# Beaverdam WMA hog population?



## jiminbogart (Oct 29, 2011)

How is the hog population doing down at Beverdam WMA?

I used to hit it regularly about 15 years ago and there were hogs everywhere.

A few years ago I heard through the grapvine that the hog population was very low there(I do not know if this was a fact).


----------



## jiminbogart (Oct 30, 2011)

Nobody here has hunted Beaverdam lately?

I checked Google earth and it appears that a lot of the WMA has been cut over since I was there last (mod 90's).


----------



## cr4zygui (Oct 31, 2011)

I would love to know the info on that too but it dont seem like anyone wants to share info about it here


----------



## jiminbogart (Nov 1, 2011)

cr4zygui said:


> I would love to know the info on that too but it dont seem like anyone wants to share info about it here



I'll post up later in the week.

I'm going to head down there tomorrow for the rifle hunt (3-5).

It sure looks different in the Google Earth pics than it did in the 90's.

I'm not planning on shooting any deer, just a pig or two if I see any.

Update: I decided not to go down to Beaverdam.
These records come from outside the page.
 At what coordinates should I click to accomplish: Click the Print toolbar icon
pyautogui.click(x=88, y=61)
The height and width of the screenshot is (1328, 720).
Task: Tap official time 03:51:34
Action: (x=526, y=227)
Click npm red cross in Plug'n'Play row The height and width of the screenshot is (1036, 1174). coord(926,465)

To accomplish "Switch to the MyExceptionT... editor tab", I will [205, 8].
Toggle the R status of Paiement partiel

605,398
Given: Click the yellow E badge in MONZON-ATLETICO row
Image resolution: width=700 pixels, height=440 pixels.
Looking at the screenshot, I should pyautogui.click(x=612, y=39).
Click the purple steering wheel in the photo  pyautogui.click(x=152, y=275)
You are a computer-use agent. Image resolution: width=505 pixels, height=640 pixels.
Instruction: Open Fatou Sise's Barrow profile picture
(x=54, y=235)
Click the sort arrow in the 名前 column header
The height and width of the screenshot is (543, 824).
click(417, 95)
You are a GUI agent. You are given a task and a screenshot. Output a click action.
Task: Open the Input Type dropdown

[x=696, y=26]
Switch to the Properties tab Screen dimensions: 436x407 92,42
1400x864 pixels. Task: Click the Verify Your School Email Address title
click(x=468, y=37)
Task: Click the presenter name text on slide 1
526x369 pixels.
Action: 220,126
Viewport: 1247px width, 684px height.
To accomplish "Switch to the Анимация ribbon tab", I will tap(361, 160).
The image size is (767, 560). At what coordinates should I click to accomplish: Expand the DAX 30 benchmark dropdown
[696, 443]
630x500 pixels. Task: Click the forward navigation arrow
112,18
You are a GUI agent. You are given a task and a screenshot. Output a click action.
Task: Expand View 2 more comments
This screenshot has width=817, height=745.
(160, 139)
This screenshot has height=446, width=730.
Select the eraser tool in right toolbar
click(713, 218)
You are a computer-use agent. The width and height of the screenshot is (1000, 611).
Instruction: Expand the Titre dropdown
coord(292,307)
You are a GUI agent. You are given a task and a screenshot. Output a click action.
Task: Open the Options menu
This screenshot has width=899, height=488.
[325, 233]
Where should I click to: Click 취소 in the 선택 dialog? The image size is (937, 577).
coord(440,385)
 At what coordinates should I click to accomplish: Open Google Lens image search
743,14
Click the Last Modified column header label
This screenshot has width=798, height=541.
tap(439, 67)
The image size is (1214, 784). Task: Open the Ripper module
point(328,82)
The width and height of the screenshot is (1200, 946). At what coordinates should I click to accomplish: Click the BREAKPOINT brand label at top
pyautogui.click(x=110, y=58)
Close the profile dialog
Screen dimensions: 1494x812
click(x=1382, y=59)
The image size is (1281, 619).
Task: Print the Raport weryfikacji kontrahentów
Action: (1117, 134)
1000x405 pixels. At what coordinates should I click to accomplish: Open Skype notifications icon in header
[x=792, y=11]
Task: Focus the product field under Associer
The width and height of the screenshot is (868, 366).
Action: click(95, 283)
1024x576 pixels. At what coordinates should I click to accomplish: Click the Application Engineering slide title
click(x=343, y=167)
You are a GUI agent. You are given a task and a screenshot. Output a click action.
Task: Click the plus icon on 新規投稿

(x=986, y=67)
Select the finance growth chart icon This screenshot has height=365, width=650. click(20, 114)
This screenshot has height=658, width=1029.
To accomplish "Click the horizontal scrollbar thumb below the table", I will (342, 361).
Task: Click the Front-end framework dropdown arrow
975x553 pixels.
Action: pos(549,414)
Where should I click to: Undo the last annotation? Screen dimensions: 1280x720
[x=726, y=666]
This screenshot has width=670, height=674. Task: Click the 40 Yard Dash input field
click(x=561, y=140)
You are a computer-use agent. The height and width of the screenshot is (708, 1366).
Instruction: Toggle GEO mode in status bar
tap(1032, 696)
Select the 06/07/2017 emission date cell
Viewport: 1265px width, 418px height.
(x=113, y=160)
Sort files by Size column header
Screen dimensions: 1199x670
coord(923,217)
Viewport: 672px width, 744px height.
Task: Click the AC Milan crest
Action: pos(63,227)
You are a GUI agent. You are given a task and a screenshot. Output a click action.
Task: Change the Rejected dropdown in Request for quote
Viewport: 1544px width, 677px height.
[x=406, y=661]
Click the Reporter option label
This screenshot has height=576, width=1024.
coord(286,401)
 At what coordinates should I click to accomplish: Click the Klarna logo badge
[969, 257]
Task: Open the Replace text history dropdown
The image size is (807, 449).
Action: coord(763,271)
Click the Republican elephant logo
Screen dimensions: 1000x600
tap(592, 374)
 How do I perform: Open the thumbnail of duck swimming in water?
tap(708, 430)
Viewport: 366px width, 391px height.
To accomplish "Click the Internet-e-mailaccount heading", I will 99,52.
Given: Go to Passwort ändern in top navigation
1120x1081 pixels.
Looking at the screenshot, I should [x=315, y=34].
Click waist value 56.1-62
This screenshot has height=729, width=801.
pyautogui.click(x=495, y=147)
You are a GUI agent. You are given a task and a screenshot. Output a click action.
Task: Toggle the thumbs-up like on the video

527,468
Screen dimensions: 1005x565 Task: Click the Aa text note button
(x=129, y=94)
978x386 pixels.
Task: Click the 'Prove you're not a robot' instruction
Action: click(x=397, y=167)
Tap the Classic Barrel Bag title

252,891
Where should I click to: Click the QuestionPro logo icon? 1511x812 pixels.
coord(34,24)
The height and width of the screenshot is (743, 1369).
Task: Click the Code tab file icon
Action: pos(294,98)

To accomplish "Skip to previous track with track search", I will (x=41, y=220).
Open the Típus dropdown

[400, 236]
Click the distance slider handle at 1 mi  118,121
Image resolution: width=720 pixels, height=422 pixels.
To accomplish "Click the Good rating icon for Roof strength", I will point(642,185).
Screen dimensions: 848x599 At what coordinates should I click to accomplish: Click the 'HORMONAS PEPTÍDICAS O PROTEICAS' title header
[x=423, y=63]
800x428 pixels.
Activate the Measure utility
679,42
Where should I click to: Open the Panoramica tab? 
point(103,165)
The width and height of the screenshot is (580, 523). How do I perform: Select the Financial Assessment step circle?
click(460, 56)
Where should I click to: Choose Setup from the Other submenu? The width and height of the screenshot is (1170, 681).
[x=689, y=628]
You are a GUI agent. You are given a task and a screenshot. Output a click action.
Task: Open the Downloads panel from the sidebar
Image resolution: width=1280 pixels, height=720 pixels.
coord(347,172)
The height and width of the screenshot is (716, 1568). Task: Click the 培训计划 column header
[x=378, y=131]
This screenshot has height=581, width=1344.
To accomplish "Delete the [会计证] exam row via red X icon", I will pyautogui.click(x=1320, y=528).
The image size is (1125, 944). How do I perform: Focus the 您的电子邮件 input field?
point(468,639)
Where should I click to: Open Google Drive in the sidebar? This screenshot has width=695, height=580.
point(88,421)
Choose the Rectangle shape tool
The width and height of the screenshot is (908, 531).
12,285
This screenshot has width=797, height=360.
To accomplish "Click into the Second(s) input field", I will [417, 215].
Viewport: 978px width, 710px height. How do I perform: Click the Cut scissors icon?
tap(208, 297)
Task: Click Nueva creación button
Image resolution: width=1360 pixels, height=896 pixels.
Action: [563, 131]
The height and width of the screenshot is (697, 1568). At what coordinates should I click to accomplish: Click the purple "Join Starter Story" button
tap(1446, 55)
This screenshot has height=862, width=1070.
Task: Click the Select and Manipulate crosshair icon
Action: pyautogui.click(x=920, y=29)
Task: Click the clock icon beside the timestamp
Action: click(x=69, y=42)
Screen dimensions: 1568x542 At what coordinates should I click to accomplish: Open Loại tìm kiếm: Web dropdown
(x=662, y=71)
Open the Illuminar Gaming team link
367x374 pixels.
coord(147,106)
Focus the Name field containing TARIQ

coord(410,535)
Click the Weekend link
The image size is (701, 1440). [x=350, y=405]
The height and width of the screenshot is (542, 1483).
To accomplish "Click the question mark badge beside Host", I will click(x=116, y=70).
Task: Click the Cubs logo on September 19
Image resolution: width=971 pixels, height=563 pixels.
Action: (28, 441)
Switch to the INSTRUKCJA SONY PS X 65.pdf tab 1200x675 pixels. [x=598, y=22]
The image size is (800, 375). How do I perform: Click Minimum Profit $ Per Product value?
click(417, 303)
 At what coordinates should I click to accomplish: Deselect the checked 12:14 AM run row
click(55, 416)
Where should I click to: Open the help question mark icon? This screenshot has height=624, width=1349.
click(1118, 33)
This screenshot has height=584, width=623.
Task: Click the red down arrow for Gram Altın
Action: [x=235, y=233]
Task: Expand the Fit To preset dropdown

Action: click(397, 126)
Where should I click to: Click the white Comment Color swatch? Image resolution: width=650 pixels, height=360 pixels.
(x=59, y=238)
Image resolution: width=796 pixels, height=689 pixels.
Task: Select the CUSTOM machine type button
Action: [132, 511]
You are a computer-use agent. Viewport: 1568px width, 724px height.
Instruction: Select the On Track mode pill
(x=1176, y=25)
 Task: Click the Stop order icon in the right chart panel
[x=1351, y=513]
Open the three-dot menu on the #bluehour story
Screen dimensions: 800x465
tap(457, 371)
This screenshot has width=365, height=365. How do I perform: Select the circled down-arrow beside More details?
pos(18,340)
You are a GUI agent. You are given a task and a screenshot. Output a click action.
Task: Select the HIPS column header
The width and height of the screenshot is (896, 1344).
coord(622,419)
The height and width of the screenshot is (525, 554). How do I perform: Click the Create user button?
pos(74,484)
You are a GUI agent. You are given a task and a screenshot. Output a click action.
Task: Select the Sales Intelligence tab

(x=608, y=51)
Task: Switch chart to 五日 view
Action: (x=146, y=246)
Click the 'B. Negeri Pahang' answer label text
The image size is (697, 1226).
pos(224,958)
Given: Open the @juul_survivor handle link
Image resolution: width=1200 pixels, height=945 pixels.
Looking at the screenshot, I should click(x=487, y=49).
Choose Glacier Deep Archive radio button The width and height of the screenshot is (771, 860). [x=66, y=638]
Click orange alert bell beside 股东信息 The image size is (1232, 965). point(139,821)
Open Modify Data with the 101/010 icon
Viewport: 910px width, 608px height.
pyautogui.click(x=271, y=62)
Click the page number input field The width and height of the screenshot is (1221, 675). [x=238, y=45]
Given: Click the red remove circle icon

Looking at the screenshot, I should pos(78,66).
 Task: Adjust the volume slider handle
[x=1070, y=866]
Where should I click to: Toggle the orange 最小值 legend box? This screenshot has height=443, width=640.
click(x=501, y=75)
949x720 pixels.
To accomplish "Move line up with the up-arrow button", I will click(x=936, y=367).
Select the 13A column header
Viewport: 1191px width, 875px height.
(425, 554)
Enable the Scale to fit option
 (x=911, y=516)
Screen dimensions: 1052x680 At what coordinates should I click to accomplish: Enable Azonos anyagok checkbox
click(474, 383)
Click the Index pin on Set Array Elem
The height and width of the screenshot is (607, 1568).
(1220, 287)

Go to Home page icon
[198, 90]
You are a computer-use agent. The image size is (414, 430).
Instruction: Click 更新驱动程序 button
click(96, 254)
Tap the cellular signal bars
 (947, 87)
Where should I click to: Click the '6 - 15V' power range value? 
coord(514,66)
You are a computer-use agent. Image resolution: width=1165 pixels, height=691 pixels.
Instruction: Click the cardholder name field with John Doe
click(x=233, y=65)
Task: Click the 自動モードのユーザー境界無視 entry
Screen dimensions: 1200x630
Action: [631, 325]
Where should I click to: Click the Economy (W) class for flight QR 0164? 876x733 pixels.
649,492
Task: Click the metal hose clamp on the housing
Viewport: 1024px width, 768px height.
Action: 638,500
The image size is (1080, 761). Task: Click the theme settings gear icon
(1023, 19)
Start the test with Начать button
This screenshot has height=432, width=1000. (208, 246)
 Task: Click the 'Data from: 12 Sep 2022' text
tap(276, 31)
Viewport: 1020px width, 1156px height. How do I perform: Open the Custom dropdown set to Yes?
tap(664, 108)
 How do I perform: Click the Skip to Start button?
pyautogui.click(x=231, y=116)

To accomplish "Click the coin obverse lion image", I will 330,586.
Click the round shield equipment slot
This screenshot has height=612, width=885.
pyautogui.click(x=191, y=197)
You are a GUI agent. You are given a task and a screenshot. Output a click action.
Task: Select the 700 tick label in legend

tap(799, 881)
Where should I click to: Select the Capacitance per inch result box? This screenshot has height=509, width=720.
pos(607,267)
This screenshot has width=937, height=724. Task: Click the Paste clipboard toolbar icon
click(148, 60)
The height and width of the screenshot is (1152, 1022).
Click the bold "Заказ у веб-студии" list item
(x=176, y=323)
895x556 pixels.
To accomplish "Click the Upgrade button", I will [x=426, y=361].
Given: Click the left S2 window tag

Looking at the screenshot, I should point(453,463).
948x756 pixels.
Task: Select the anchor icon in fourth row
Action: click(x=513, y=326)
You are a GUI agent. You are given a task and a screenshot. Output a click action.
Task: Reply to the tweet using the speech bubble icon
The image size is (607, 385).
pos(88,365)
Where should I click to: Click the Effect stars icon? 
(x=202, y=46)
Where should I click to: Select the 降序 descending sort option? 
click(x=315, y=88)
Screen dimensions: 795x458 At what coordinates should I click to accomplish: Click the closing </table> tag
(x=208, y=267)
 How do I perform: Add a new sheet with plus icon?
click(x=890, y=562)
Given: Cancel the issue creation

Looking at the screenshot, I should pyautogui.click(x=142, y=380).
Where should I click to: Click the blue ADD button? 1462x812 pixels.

It just wasn't worth the hassle of the drive, camping and the long walk in (and possibly a long drag out).


----------



## hoghunter2009 (Nov 1, 2011)

me and my bro. hunt it. the hogs or there .get close to the river and yall will find them.


----------



## cr4zygui (Nov 6, 2011)

Well we got 1 yesterday near the boat ramp at the swamp area.  About 50lb female boar with about 1/2 inch tusk.  Not bad but it looks like she just gave birth to the young piglets that I did not see come with her


----------



## jiminbogart (Nov 6, 2011)

cr4zygui said:


> Well we got 1 yesterday near the boat ramp at the swamp area.  About 50lb female boar with about 1/2 inch tusk.  Not bad but it looks like she just gave birth to the young piglets that I did not see come with her



Good deal!

Is the road that runs along the river(going downstream) foot travel only now(looks like it on the map)?

I may head down there with a smoke pole towards the end of the week.

Were there a lot of folks there, I know it was the last day of the 3 day rifle hunt?


----------



## matthewsman (Nov 6, 2011)

*wow*

a female boar?That's something else right there...

Pigs are there, get pretty nocturnal with a little pressure...Hide up in the thick stuff.... Get in those drainages or dry creek beds where you can see in the clearcut. maybe you will catch one slipping out or back in from the acorns.  Good luck.


----------



## jiminbogart (Nov 6, 2011)

matthewsman said:


> a female boar?That's something else right there...



I used to work fire rescue in Atlanta. I've seen a few "female" boars.


----------



## cr4zygui (Nov 8, 2011)

jiminbogart said:


> Good deal!
> 
> Is the road that runs along the river(going downstream) foot travel only now(looks like it on the map)?
> 
> ...




Well if you go all the way down to the boat ramp just go thru the foot trail until you see 4 small red flags on your left tied to a small branch.  Just find you a entrance from there and you should see a dried out swamp.  Just sit somewhere safe or have a tree stand.  I saw deers and hogs there.  Wish you the best of luck


----------



## cr4zygui (Nov 8, 2011)

jiminbogart said:


> I used to work fire rescue in Atlanta. I've seen a few "female" boars.




It kind of thru me off too when I got really close to it.  I haven't tried it yet but my family said they don't want to eat them farmed raised pigs after eating these hogs.


----------